On Wed, 26 Jun 2019 20:30:41 +0200
Christian Schoenebeck via Qemu-devel <qemu-devel@nongnu.org> wrote:

> The QID path should uniquely identify a file. However, the
> inode of a file is currently used as the QID path, which
> on its own only uniquely identifies wiles within a device.

s/wile/files

> Here we track the device hosting the 9pfs share, in order
> to prevent security issues with QID path collisions from
> other devices.
> 
> Signed-off-by: Antonios Motakis <antonios.motakis@huawei.com>

You should mention here the changes you made to the original patch.
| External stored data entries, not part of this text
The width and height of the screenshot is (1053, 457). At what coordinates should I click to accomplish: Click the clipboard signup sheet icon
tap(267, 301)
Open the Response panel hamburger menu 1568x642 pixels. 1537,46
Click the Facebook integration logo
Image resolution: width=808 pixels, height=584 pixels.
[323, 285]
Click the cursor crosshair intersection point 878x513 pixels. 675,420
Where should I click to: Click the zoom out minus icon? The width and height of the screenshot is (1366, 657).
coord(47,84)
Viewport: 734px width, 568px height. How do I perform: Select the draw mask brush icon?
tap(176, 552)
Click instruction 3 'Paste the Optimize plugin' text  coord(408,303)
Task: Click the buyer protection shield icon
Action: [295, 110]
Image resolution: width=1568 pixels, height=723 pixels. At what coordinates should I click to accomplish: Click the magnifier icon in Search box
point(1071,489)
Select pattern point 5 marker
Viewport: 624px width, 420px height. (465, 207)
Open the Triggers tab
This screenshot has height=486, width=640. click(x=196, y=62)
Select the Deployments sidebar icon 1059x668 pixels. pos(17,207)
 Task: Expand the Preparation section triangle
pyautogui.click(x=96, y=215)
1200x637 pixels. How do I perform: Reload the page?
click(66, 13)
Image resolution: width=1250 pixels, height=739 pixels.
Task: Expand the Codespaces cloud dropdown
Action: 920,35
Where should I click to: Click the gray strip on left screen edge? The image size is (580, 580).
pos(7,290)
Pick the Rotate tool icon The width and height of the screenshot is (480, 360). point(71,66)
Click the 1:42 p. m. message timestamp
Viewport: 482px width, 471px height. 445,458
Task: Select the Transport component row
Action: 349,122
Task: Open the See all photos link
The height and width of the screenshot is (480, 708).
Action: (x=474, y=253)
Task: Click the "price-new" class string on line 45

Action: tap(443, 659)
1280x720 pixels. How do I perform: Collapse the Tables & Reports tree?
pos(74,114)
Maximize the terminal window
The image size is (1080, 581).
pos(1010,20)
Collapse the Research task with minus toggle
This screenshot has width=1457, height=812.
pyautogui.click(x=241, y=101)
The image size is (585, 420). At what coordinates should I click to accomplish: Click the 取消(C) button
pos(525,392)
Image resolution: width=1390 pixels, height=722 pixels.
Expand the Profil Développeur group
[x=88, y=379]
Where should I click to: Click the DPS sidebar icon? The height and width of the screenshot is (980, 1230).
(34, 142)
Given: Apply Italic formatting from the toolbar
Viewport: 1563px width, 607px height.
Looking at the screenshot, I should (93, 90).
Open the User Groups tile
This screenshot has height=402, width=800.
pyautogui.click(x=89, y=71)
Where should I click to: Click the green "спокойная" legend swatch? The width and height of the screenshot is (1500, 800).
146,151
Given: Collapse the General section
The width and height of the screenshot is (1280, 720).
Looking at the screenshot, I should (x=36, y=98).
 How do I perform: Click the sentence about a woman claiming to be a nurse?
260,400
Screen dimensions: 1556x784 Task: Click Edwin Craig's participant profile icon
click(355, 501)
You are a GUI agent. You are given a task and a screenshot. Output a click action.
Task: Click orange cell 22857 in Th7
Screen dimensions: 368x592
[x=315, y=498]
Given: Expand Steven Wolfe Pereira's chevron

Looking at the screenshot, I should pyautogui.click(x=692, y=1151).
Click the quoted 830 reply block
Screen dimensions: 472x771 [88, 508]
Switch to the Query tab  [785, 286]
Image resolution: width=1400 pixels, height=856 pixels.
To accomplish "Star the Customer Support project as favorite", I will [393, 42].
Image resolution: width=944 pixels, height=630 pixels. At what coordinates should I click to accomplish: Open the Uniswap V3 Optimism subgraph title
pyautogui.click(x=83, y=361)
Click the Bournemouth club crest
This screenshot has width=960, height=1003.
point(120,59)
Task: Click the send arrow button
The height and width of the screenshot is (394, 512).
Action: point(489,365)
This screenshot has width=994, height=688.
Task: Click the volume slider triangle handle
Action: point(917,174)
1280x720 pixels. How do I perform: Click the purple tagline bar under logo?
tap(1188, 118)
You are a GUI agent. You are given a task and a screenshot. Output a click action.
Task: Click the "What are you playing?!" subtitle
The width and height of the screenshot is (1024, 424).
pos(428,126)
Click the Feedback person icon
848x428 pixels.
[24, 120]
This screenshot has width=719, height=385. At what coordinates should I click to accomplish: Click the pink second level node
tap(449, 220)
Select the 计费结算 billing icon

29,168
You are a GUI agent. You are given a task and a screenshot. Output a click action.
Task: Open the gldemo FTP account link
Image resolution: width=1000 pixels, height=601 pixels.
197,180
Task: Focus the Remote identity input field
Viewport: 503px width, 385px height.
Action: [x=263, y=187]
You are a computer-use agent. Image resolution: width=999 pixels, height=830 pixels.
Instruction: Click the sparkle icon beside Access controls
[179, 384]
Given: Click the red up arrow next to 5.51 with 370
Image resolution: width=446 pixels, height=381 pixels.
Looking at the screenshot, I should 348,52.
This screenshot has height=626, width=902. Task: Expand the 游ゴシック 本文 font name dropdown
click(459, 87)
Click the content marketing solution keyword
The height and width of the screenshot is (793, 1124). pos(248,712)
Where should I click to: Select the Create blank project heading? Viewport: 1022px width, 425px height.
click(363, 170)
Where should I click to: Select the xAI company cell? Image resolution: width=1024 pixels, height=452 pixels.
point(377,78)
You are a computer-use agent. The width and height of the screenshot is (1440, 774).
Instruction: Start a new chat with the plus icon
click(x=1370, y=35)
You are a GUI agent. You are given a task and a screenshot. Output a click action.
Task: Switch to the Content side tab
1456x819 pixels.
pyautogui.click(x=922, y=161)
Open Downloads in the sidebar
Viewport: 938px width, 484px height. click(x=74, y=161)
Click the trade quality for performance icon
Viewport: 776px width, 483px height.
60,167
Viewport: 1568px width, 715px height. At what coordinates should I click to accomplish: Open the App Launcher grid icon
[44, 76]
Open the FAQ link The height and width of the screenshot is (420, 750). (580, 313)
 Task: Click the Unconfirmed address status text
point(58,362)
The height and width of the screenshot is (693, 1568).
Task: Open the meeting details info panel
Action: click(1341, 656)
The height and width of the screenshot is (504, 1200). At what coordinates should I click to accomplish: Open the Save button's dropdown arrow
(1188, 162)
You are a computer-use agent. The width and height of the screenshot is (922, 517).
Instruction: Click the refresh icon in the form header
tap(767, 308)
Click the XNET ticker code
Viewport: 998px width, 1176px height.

> Signed-off-by: Christian Schoenebeck <qemu_oss@crudebyte.com>
> ---
>  hw/9pfs/9p.c | 71 ++++++++++++++++++++++++++++++++++++++++++++++++------------
>  hw/9pfs/9p.h |  1 +
>  2 files changed, 58 insertions(+), 14 deletions(-)
> 
> diff --git a/hw/9pfs/9p.c b/hw/9pfs/9p.c
> index 586a6dccba..cbaa212625 100644
> --- a/hw/9pfs/9p.c
> +++ b/hw/9pfs/9p.c
> @@ -572,10 +572,20 @@ static void coroutine_fn virtfs_reset(V9fsPDU *pdu)
>                                  P9_STAT_MODE_SOCKET)
>  
>  /* This is the algorithm from ufs in spfs */
> -static void stat_to_qid(const struct stat *stbuf, V9fsQID *qidp)
> +static int stat_to_qid(V9fsPDU *pdu, const struct stat *stbuf, V9fsQID *qidp)
>  {
>      size_t size;
>  
> +    if (pdu->s->dev_id == 0) {
> +        pdu->s->dev_id = stbuf->st_dev;

st_dev should be captured in v9fs_device_realize_common() since we
lstat() the root there, instead of every request doing the check.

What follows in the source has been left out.